Mas o calor escaldante em março e abril, que registrou temperaturas de até 45° C em grande parte do cinturão do trigo do país, aumentou os temores a respeito da oferta interna. Com a expectativa de que as altas temperaturas ainda vão se estender por várias semanas antes do começo da estação das monções no próximo mês, o governo indiano rebaixou nesta semana sua previsão para a safra atual de trigo em 5%, para 105 milhões de toneladas para o ano até junho.
Os preços cotados nos mercados de trigo em todo o mundo subiram nos últimos dias, depois de notícias de que a Índia também estaria considerando restringir as exportações para proteger os estoques internos de uma nova escassez. Mas o secretário de Alimentos da Índia, Sudhanshu Pandey, negou que restrições à exportações sejam uma opção em debate e garantiu que o país tinha estoque suficiente para atender às suas necessidades internas. “As exportações de trigo estão em alta”, disse Pandey a jornalistas na semana passada, e acrescentou que a chegada da safra de trigo da Argentina a partir de junho deve aliviar a pressão sobre a oferta indiana e mundial.
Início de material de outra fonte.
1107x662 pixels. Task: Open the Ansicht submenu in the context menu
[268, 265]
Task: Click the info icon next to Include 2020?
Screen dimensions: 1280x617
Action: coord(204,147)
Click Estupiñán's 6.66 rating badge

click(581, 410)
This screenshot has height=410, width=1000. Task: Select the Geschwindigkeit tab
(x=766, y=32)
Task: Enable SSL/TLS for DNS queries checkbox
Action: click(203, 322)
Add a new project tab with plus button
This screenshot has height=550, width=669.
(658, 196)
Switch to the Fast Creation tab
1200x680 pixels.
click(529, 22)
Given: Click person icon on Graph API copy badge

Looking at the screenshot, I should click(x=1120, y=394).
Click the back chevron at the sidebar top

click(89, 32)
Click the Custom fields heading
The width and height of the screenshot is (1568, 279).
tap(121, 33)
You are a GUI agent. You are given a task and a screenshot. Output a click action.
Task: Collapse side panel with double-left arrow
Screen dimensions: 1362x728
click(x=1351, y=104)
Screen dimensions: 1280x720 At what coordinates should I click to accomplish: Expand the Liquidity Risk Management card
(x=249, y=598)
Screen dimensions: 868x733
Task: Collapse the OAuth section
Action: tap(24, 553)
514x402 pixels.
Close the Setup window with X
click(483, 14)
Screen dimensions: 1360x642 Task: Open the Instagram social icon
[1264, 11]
Para operadores de commodities, quaisquer restrições às exportações indianas causariam um novo grande choque nos mercados internacionais. “O mundo tem dependido da Índia como alternativa para abastecimento em um momento em que os estoques mundiais estão historicamente apertados e a oferta do Mar Negro continua severamente restrita”, disse Kona Haque, chefe de pesquisa da ED&F Man, uma trading de commodities agrícolas. Ela ressaltou que qualquer sugestão de que a Índia possa proibir suas exportações faria “os mercados mundiais de trigo entrarem em pânico e os preços subirem”.